**Exercise goal:**
Would you retype exactly the lines from the one holding "Where should I" through the last line of the listing, and only those, without pictures?

::::::

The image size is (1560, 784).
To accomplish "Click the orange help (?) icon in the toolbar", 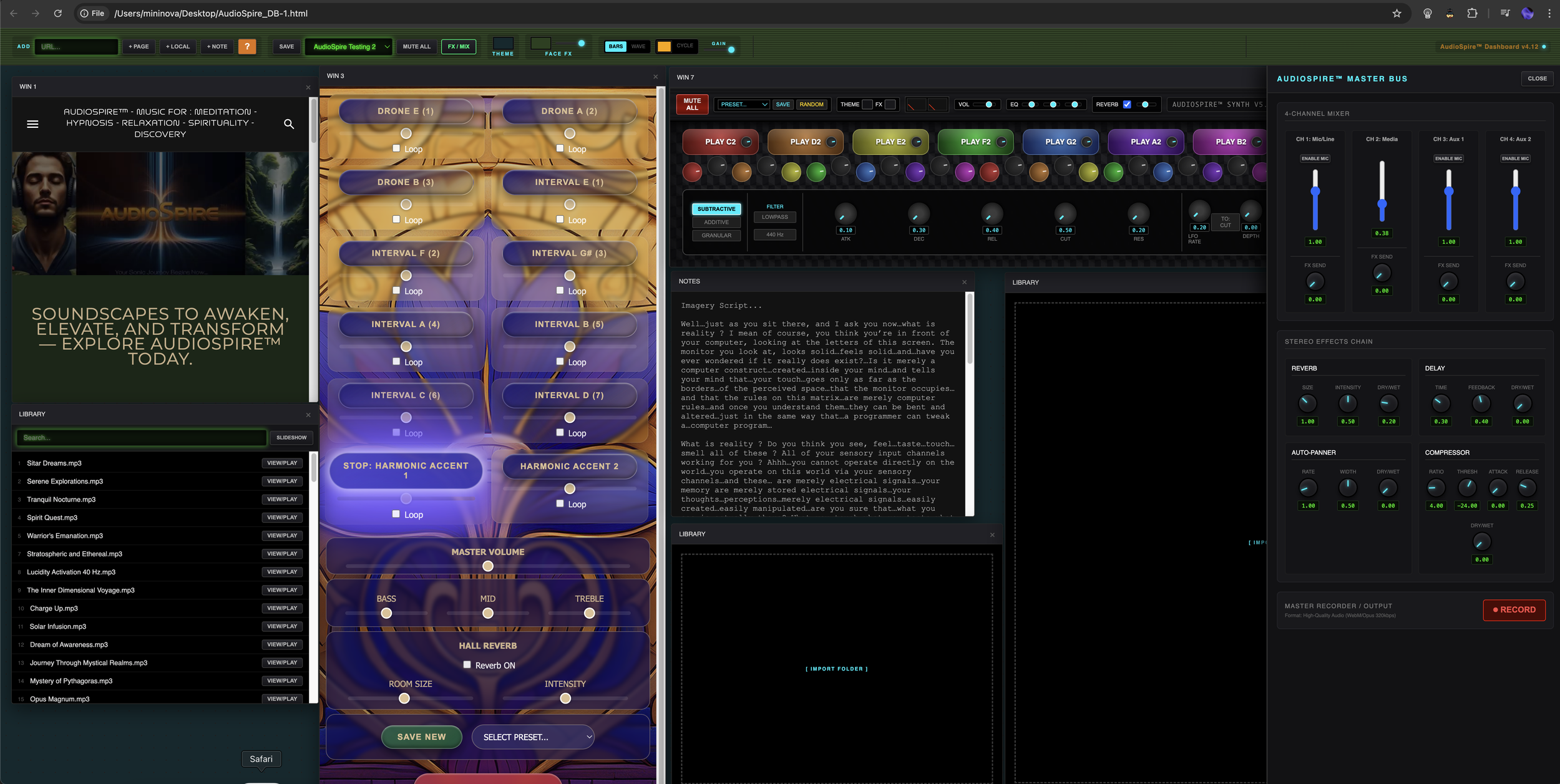I will tap(247, 46).
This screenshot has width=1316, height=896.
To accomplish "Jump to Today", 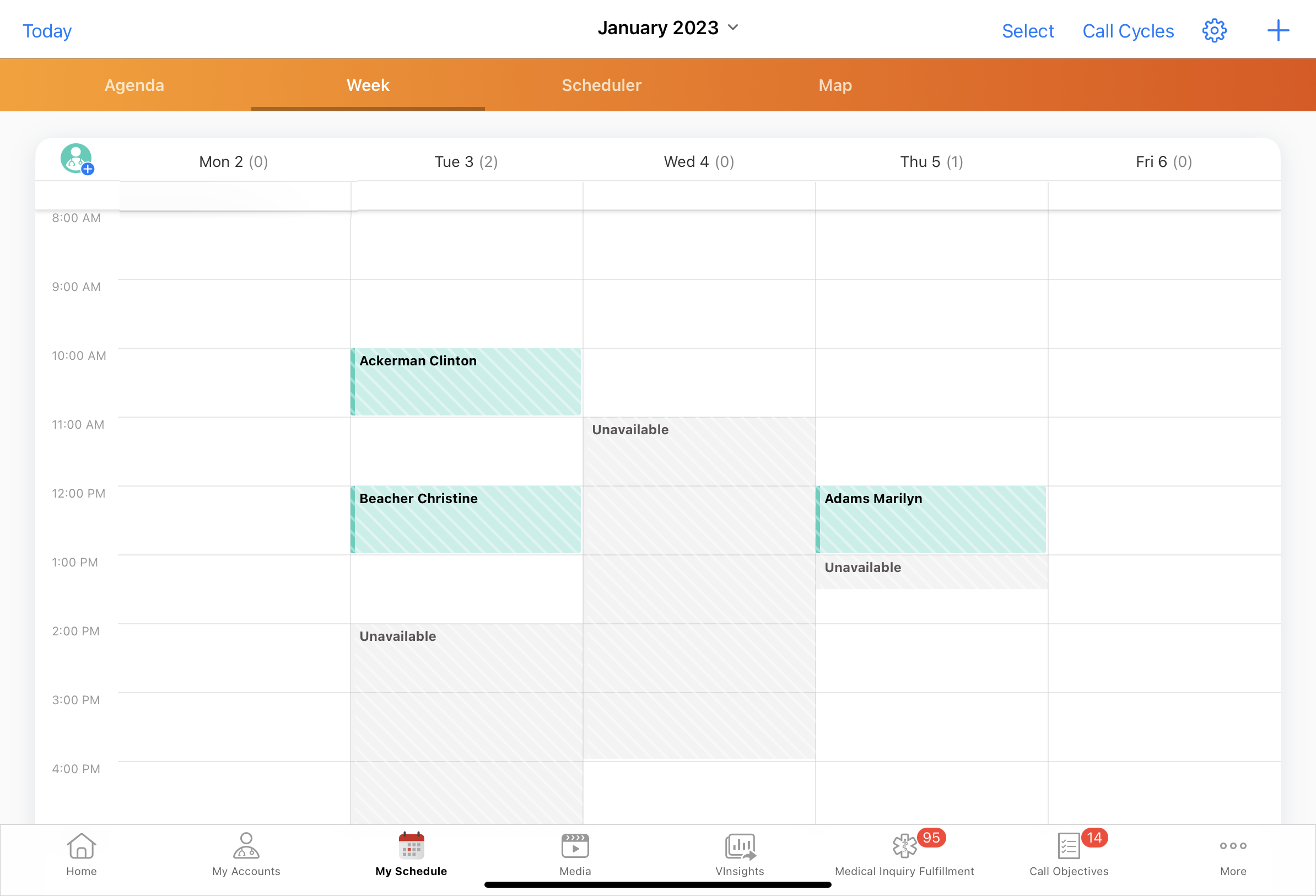I will [x=47, y=31].
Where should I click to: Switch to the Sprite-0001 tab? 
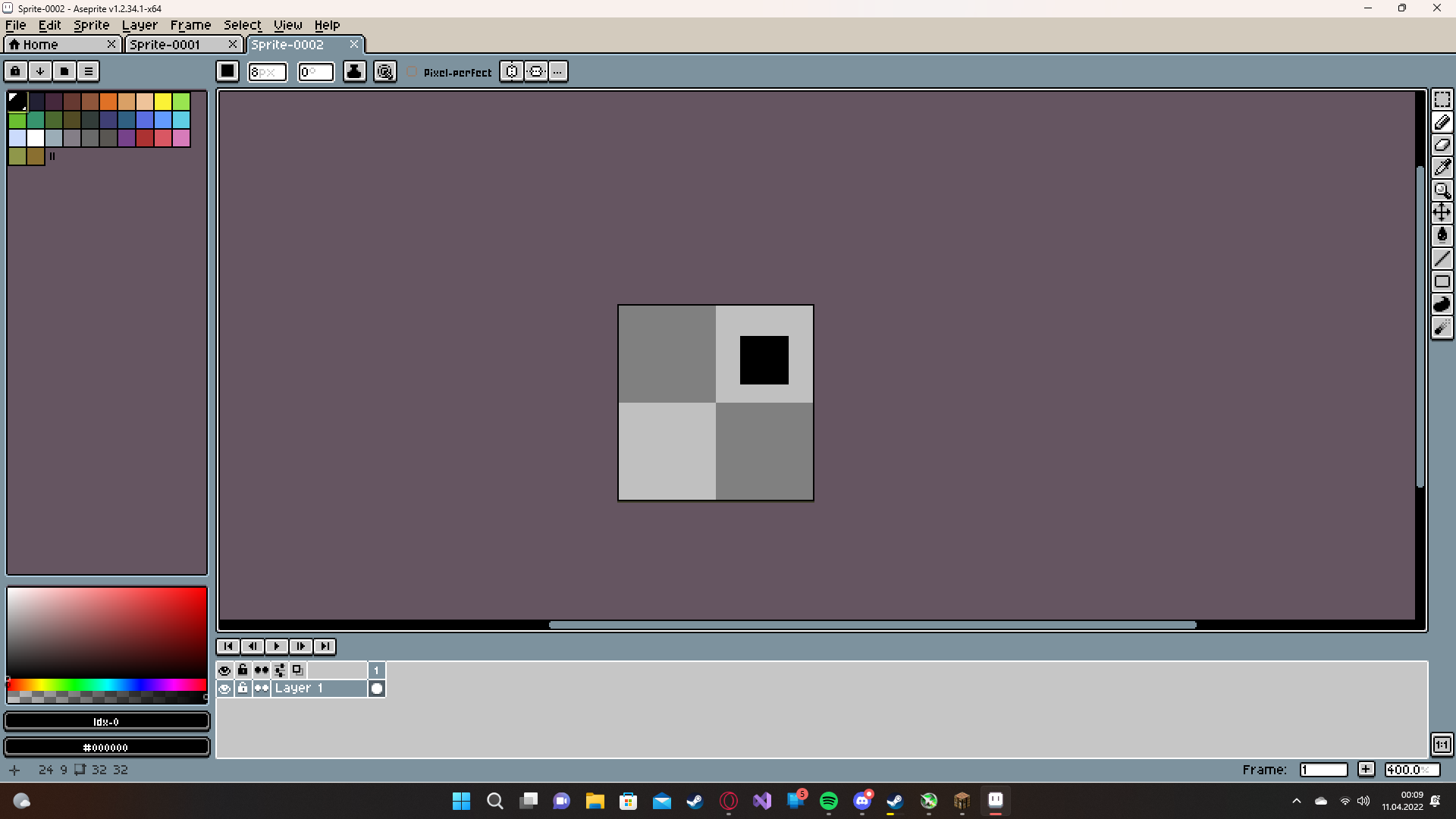(x=167, y=44)
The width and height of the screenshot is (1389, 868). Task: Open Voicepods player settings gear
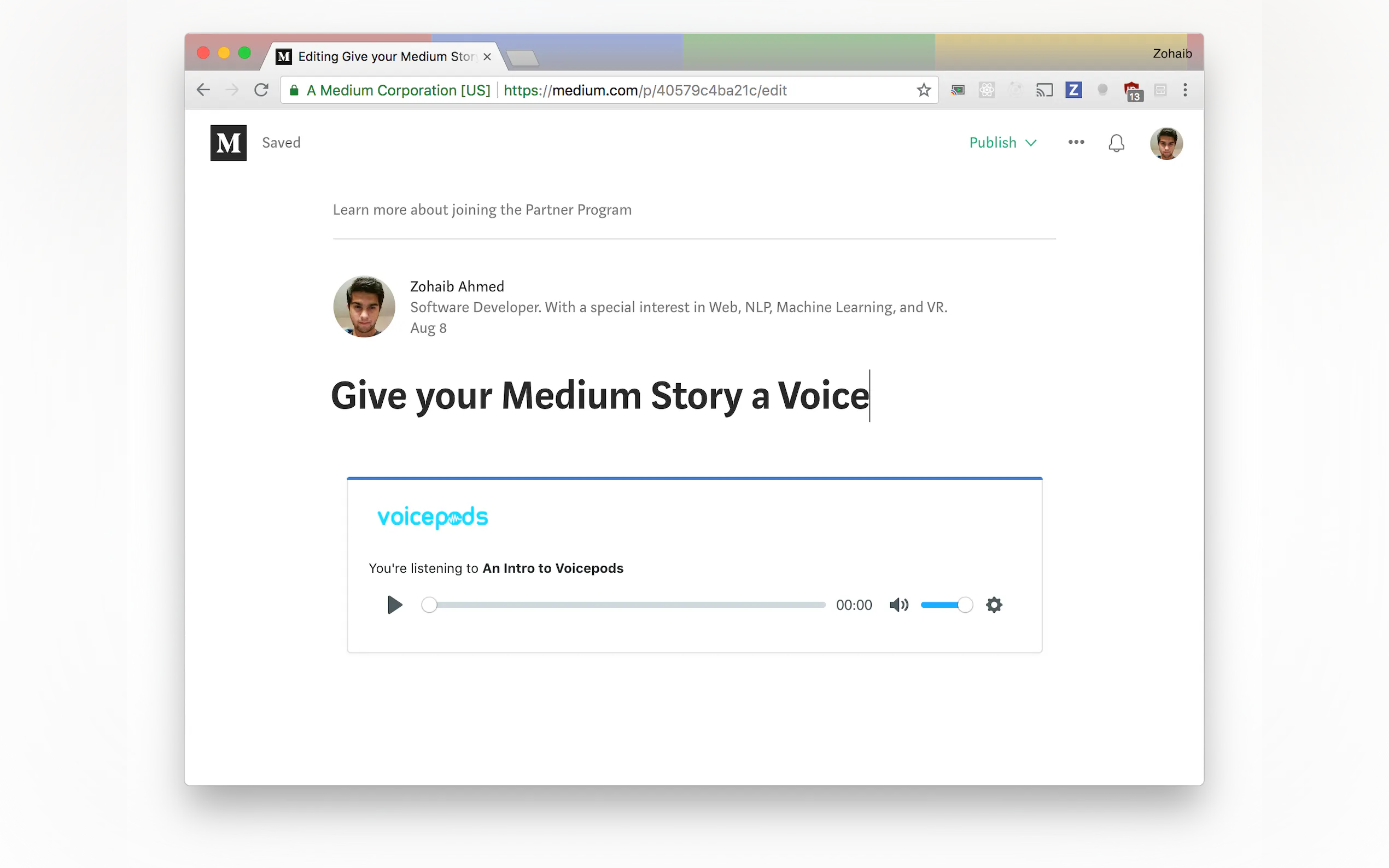click(994, 605)
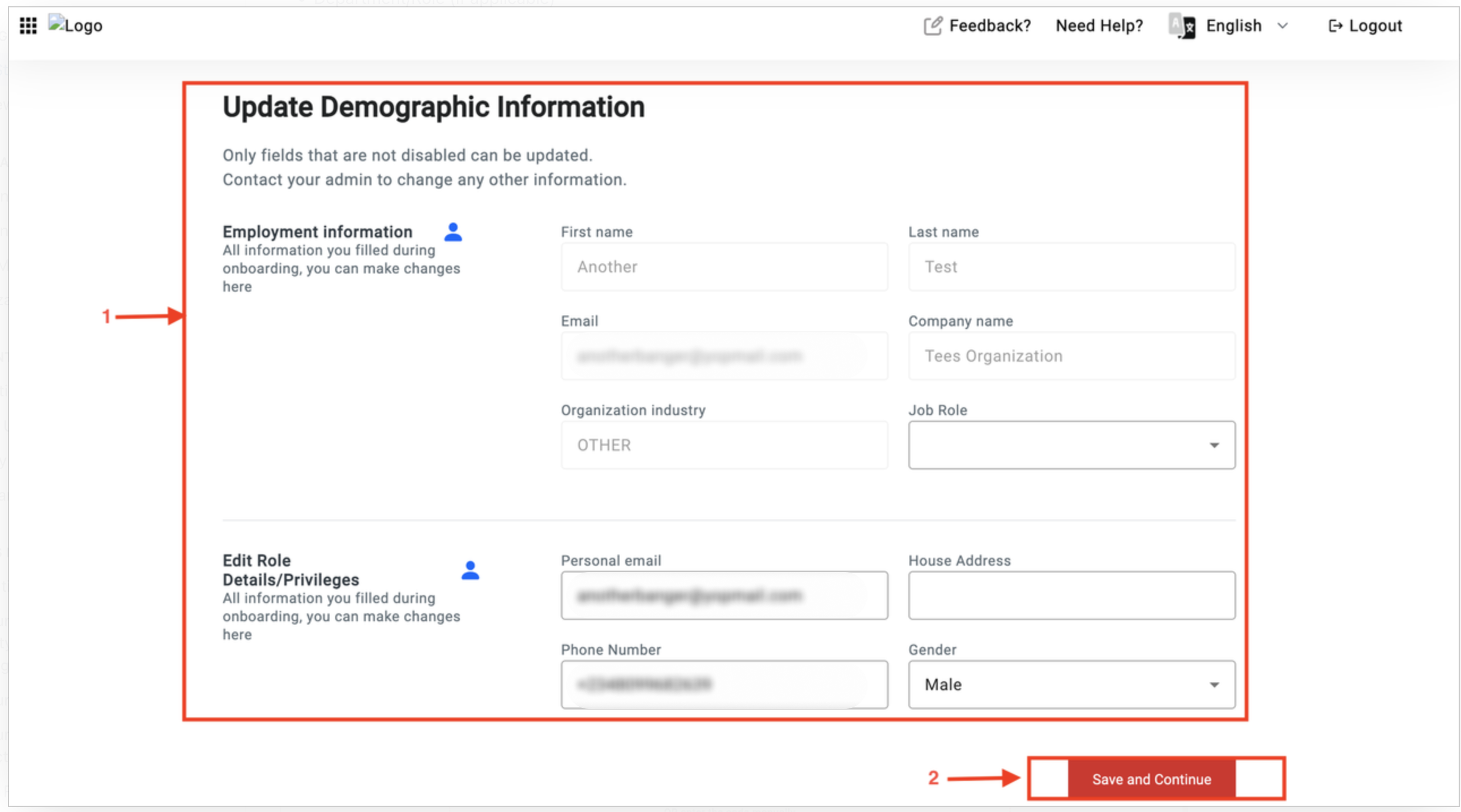Image resolution: width=1461 pixels, height=812 pixels.
Task: Click the language translate icon
Action: pyautogui.click(x=1182, y=26)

::::::

**Response area:**
Where should I click to: Switch to the Sprite-0001 tab? 
(x=167, y=44)
The width and height of the screenshot is (1389, 868). Task: Open Voicepods player settings gear
click(994, 605)
Image resolution: width=1461 pixels, height=812 pixels.
Task: Click the language translate icon
Action: pyautogui.click(x=1182, y=26)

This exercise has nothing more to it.